Sì, e specie in quella scena. Sul set è accaduto qualcosa che non dimenticheremo mai, c’era un respiro che ci univa, in quel momento eravamo tutti concentrati davanti a quanto le attrici ci stavano regalando.

In che modo lavori sulla scrittura? E quanto è determinante nel film?

Nel caso di Monica sono state le scelte formali, a cominciare dal formato del 4/3 a determinare la struttura narrativa. Più che raccontare una storia mi interessa esplorare lo stato emotivo e psicologico dei miei personaggi, il cinema che mi emoziona è quello che punta a fotografare e a penetrare l’interiorità, i pensieri, i sentimenti dei suoi protagonisti. È una scelta che facciamo insieme ai miei collaboratori e che interroga anche il rapporto tra lo spettatore e il personaggio. Nel caso di Monica il formato dell’inquadratura ricorda quello del ritratto fotografico, l’ho voluto perché privilegiando il volto e il corpo aiuta a essere più vicino a lei. La forma rettangolare esprime anche una sensazione di claustrofobia vicina alla condizione di quell’interno famigliare, e invita a dare una maggiore attenzione al fuoricampo. Nelle riprese del paesaggio ho sempre usato due lenti che sfocano lo sfondo e danno invece priorità al volto. Abbiamo cercato anche nel modo di fotografare Monica di non «consumarla» mantenendo intorno a lei un alone di mistero. La seguiamo molto da vicino ma sempre senza riuscire a vederla davvero.

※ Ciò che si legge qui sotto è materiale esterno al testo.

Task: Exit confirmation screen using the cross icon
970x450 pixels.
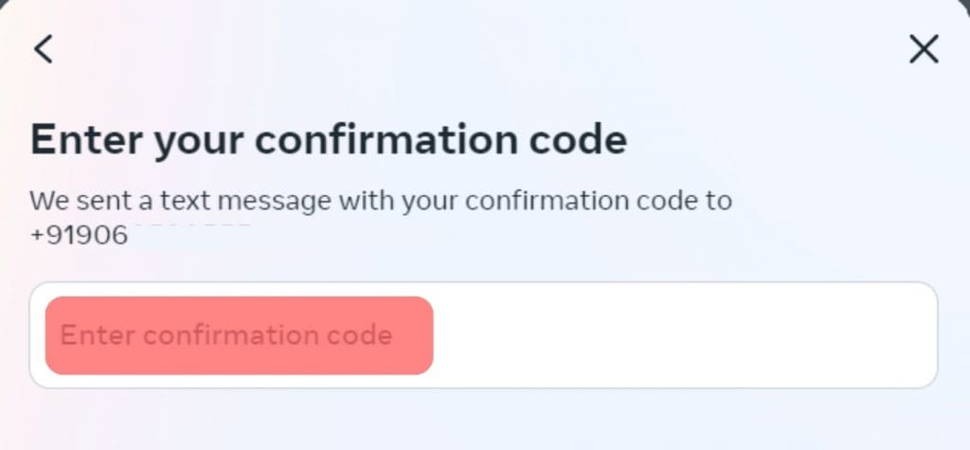Action: click(x=924, y=49)
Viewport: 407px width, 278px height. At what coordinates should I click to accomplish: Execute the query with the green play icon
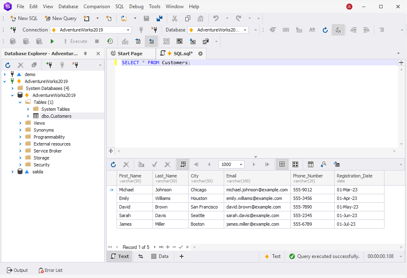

Hai spesso detto che la protagonista, Trace Lysette, è stata determinante.

La sceneggiatura era il passaggio più delicato di tutto il progetto, e la persona che poteva dare vita al personaggio per questo era fondamentale. La ricerca è stata lunga, abbiamo visto tantissime candidate poi è arrivata Trace, è stato un colpo di fulmine. Ho capito subito che avevo trovato la persona giusta con cui fare questo percorso, la sua storia è molto simile a quella di Monica, e la sua collaborazione è stata fondamentale per crearla. C’è un modo in cui un attore fa nascere il proprio personaggio che va al di là della sceneggiatura, e coinvolge il suo vissuto, le sue esperienze dando al ruolo che interpreta una profondità speciale.

Tra Monica e il suo nipotino è come se avvenisse una specie di passaggio, il ragazzino è «diverso» anche lui rispetto ai codici: forse il futuro sarà più aperto?

È una scommessa che per me esprime un paradigma molto emozionante. Monica è un’eroina moderna, riesce a conquistare la sua identità e a superare le ferite del passato attraverso il perdono. Forse quelle ferite non saranno mai rimarginate del tutto ma pian piano trova una nuova serenità verso se stessa e nei confronti della sua famiglia, e forse ciò che ha attraversato potrà rappresentare un’eredità per chi viene dopo, scuotendo una società che continua a determinare i rapporti famigliari.

Rispetto agli altri due film qui nonostante la sofferenza sembra prevalere uno stato d’animo meno tragico, meno cupo.

Fa parte del mio percorso personale, anche nella mia vita ho fatto i conti con delle ferite, e la modalità in cui è accaduto entra nel film.